O ator nasceu em Murundu, no Estado do Rio, e criou-se em Cachoeiro de Itapemirim, no Espírito Santo. Seu nome verdadeiro era Gecy Valadão. Iniciou carreira no teatro e no cinema antes de completar 20 anos, já no Rio de Janeiro, com participações em chanchadas como "Carnaval no Fogo". No fim dos anos 1950, fez parte do elenco das primeiras montagens de "Perdoa-me por me traíres" e "Os Sete Gatinhos", ambas de Nelson Rodrigues, então seu cunhado e que o considerava o ator perfeito para suas peças.

Valadão construiu como ator uma imagem de homem rude e machão. Associou-se voluntariamente à palavra "cafajeste" no plano pessoal. Trabalhou em mais de cem filmes, como ator, diretor e produtor. Teve participação decisiva na fase inicial do Cinema Novo, em filmes como "Rio 40 Graus", "Rio Zona Norte" e "O Boca de Ouro", todos dirigidos por Nelson Pereira dos Santos, e "Os Cafajestes", de Ruy Guerra. Ainda na década de 1960, atuou em "Asfalto Selvagem", "Bonitinha Mas Ordinária" (ambos inispirados em textos de Nelson Rodrigues), "Mineirinho Vivo ou Morto" e "Navalha na Carne".

Nos anos 1970, foi ator e sobretudo produtor de comédias e policiais eróticos. Em 1980, interpretou um pai-de-santo no último filme de Glauber Rocha, "A Idade da Terra". Também fez incursões pela direção, assinando, entre outros filmes, "As Sete Faces de um Cafajeste" (1969) e "Nós, os Canalhas" (1975).

O ator foi casado seis vezes e teve nove filhos. Em 1995, converteu-se à fé evangélica por influência de Vera Gimenez, de quem já estava separado. Por essa época Valadão mudou-se para São Paulo e passou dez anos em recolhimento intencional.
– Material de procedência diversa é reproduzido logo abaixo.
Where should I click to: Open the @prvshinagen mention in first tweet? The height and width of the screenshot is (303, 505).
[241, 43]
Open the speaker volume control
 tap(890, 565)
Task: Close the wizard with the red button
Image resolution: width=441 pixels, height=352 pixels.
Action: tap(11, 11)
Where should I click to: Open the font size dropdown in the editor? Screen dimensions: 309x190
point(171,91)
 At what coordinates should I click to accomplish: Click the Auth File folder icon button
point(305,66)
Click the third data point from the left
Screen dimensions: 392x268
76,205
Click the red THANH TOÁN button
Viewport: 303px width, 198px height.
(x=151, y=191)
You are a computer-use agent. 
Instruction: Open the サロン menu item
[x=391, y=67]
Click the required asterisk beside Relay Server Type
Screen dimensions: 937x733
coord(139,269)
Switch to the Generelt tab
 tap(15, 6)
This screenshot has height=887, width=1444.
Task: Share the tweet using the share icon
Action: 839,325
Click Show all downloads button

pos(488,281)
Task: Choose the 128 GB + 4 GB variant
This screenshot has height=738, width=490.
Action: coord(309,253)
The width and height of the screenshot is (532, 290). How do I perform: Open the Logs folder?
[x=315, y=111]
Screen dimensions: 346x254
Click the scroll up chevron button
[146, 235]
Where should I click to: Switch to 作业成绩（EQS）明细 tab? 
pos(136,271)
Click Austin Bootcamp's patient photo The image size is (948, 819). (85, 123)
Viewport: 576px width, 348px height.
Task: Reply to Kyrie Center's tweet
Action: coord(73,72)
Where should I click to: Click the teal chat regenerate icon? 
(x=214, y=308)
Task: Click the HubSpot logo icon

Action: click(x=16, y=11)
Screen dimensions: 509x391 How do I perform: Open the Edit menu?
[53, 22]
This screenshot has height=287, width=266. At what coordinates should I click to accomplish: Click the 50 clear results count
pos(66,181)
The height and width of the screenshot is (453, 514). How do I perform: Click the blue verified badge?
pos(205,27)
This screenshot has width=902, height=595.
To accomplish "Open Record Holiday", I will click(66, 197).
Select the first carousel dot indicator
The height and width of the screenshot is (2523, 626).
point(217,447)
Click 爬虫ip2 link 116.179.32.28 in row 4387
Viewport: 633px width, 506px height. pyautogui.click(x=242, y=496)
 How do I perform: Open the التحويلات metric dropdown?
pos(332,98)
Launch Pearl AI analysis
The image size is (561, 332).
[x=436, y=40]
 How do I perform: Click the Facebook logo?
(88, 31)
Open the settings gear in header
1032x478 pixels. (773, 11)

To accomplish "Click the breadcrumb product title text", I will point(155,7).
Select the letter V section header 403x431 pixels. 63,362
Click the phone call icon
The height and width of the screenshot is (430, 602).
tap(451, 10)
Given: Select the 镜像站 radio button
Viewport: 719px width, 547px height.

Dizia-se arrependido por ter levado vida boêmia e ter sido um pai ausente.

Em 2005 publicou uma autobiografia, "Memórias de um Cafajeste". Voltou à TV no início deste ano como um bicheiro na série "Filhos do Carnaval" e em participações especiais em programas da Globo.Nos últimos meses estava envolvido num documentário sobre si mesmo ("O Evangelho Segundo Jece Valadão") e no filme que marca o retorno de José Mojica Marins ao cinema ("Encarnação do Demônio").